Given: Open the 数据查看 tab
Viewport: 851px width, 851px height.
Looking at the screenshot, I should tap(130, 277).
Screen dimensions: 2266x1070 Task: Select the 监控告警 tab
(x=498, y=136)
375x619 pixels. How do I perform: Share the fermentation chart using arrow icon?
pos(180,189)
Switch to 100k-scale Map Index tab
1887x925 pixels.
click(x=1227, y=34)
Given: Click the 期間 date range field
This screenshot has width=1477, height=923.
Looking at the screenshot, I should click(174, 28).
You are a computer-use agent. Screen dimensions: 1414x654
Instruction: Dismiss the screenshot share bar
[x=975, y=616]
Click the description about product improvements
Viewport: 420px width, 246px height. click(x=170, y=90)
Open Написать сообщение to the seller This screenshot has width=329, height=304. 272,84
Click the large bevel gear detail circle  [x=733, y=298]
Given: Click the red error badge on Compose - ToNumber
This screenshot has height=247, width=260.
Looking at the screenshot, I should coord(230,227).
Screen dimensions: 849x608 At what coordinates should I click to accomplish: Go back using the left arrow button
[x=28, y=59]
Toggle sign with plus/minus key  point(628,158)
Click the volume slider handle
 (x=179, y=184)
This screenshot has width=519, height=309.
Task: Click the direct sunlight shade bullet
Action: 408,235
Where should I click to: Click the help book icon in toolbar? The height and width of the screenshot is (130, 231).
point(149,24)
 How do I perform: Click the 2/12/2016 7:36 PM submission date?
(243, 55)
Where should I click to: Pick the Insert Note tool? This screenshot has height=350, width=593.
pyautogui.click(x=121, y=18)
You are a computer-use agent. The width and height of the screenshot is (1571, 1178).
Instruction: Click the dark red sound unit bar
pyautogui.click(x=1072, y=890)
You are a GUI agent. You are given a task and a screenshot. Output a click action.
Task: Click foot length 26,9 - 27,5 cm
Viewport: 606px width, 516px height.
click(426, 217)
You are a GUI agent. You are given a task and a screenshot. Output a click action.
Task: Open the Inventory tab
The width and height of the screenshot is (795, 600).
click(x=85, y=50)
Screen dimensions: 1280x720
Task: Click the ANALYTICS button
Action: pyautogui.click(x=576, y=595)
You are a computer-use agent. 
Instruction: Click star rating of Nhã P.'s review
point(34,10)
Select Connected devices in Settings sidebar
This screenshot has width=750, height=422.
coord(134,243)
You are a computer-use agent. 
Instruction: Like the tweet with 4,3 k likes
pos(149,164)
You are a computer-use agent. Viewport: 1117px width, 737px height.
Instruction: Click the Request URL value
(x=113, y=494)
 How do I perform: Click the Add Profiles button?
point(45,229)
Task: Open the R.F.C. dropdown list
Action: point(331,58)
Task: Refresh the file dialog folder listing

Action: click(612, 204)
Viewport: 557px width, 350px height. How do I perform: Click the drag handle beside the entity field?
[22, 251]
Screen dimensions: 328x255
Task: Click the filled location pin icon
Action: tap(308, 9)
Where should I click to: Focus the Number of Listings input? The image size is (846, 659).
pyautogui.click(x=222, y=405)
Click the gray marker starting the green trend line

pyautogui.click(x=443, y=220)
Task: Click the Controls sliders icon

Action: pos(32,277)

-.-.-

** TASK OBJECTIVE **
Reproduce each of the records above line for line, with no changes.

** EXERCISE SOLUTION **
Given: Open the 数据查看 tab
Viewport: 851px width, 851px height.
Looking at the screenshot, I should tap(130, 277).
Screen dimensions: 2266x1070 Task: Select the 监控告警 tab
(x=498, y=136)
375x619 pixels. How do I perform: Share the fermentation chart using arrow icon?
pos(180,189)
Switch to 100k-scale Map Index tab
1887x925 pixels.
click(x=1227, y=34)
Given: Click the 期間 date range field
This screenshot has width=1477, height=923.
Looking at the screenshot, I should click(174, 28).
You are a computer-use agent. Screen dimensions: 1414x654
Instruction: Dismiss the screenshot share bar
[x=975, y=616]
Click the description about product improvements
Viewport: 420px width, 246px height. click(x=170, y=90)
Open Написать сообщение to the seller This screenshot has width=329, height=304. 272,84
Click the large bevel gear detail circle  [x=733, y=298]
Given: Click the red error badge on Compose - ToNumber
This screenshot has height=247, width=260.
Looking at the screenshot, I should coord(230,227).
Screen dimensions: 849x608 At what coordinates should I click to accomplish: Go back using the left arrow button
[x=28, y=59]
Toggle sign with plus/minus key  point(628,158)
Click the volume slider handle
 (x=179, y=184)
This screenshot has width=519, height=309.
Task: Click the direct sunlight shade bullet
Action: 408,235
Where should I click to: Click the help book icon in toolbar? The height and width of the screenshot is (130, 231).
point(149,24)
 How do I perform: Click the 2/12/2016 7:36 PM submission date?
(243, 55)
Where should I click to: Pick the Insert Note tool? This screenshot has height=350, width=593.
pyautogui.click(x=121, y=18)
You are a computer-use agent. The width and height of the screenshot is (1571, 1178).
Instruction: Click the dark red sound unit bar
pyautogui.click(x=1072, y=890)
You are a GUI agent. You are given a task and a screenshot. Output a click action.
Task: Click foot length 26,9 - 27,5 cm
Viewport: 606px width, 516px height.
click(426, 217)
You are a GUI agent. You are given a task and a screenshot. Output a click action.
Task: Open the Inventory tab
The width and height of the screenshot is (795, 600).
click(x=85, y=50)
Screen dimensions: 1280x720
Task: Click the ANALYTICS button
Action: pyautogui.click(x=576, y=595)
You are a computer-use agent. 
Instruction: Click star rating of Nhã P.'s review
point(34,10)
Select Connected devices in Settings sidebar
This screenshot has width=750, height=422.
coord(134,243)
You are a computer-use agent. 
Instruction: Like the tweet with 4,3 k likes
pos(149,164)
You are a computer-use agent. Viewport: 1117px width, 737px height.
Instruction: Click the Request URL value
(x=113, y=494)
 How do I perform: Click the Add Profiles button?
point(45,229)
Task: Open the R.F.C. dropdown list
Action: point(331,58)
Task: Refresh the file dialog folder listing

Action: click(612, 204)
Viewport: 557px width, 350px height. How do I perform: Click the drag handle beside the entity field?
[22, 251]
Screen dimensions: 328x255
Task: Click the filled location pin icon
Action: tap(308, 9)
Where should I click to: Focus the Number of Listings input? The image size is (846, 659).
pyautogui.click(x=222, y=405)
Click the gray marker starting the green trend line

pyautogui.click(x=443, y=220)
Task: Click the Controls sliders icon

Action: pos(32,277)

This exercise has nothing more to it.